Carbapenems can still be considered to be suitable for severe infections and as alternative empiric treatment for UTIs caused by bacterial strains highly suspicious of being ESBL-producing or AmpC-derepressed Enterobacteriaceae [27‐29]. Although carbapenems were not the first line choices for uncomplicated cystitis and pyelonephritis in women according to the IDSA guideline, they were good alternatives against multidrug resistant Gram-negative bacilli that caused UTIs. Our study showed that ertapenem and imipenem were the most effective agents against Enterobacteriaceae causing UTIs, with susceptibility rates of 92.5–96.5% and 89.9–95.2%, respectively (2010–2014). On the other hand, carbapenem-resistant Enterobacteriaceae have emerged, which has also been noted in other reports [30‐33], especially KPC-producing K. pneumonia in the north-eastern area of the United States of America [31], KPC/VIM-producing Enterobacteriaceae in Greece [32, 33] and KPC-producing isolates in eastern China.
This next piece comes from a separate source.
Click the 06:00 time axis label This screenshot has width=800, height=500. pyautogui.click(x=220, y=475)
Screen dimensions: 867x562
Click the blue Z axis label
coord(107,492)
In our study, very few E. coli isolates (<4%) were non-susceptible to carbapenems, while there was a certain proportion of carbapenem-non-susceptible K. pneumonia isolates (13.8% to ertapenem), P. mirabilis (85% to imipenem) and E. cloacae (21.3% to ertapenem and 14.9% to imipenem), which should be noted by clinicians. Especially for E. cloacae the susceptibility of HA samples to ertapenem has dropped to 53.9%, while for CA UTIs its susceptibility rate is 100%. Hospital infections caused by E. cloacae, which is a typical commensal under normal conditions, have been suggested to be mainly caused by endogenous translocation from the digestive tract in debilitated patients and that under antibiotic therapy, E. cloacae strains may selectively reproduce excessively in the gastrointestinal tract [34]. This might be the reason for the high ertapenem resistance in UTIs mainly caused by HA E. cloacae. The main resistance mechanism to carbapenem in Enterobacteriaceae was reported to be carbapenemase production and porin loss in China [35]. However, the resistance of P. mirabilis to imipenem was caused by a mechanism other than carbapenemase [13].
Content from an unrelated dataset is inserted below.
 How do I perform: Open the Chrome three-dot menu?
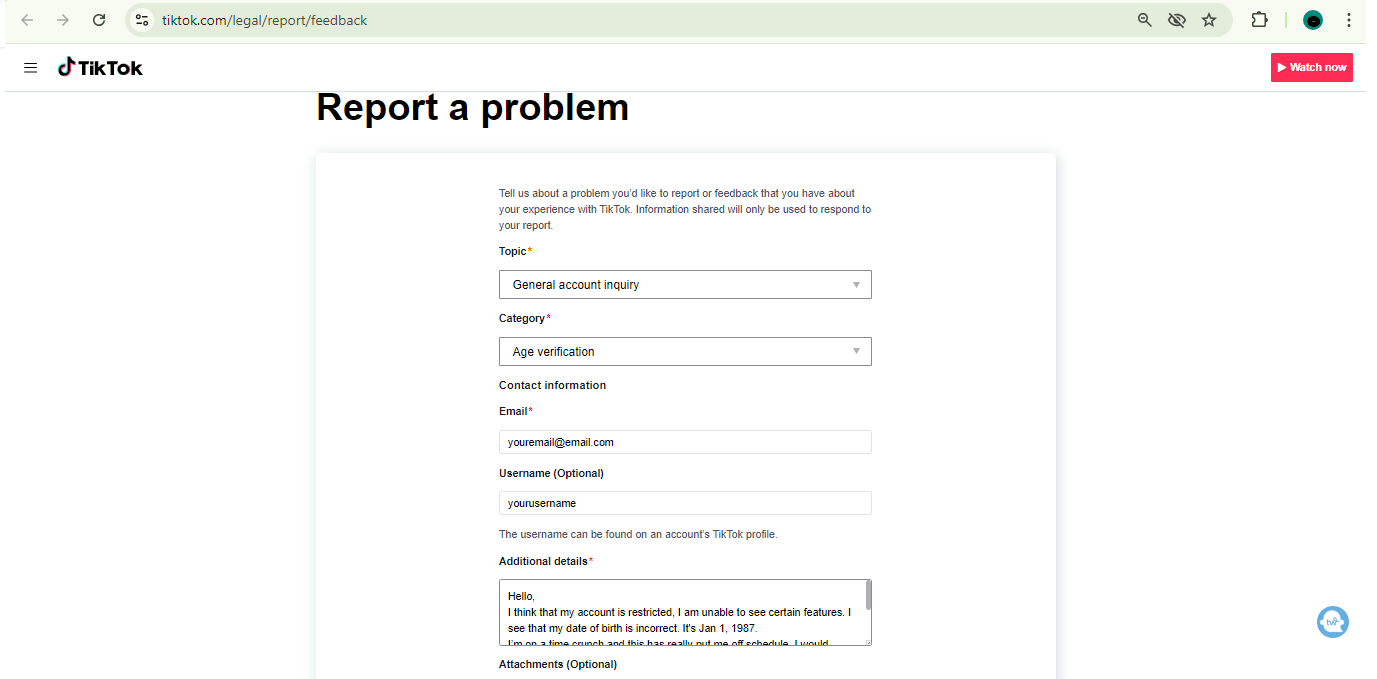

Among the tested antimicrobial agents, amikacin exhibited good activity against most of the uropathogens (80.0–96.2% susceptibility rate against Enterobacteriaceae and 83.6% against P. aeruginosa). Although the use of this aminoglycoside is limited because of its toxicity, it has also been recommended as an alternative to carbapenems against ESBL-producing isolates that cause UTIs [36].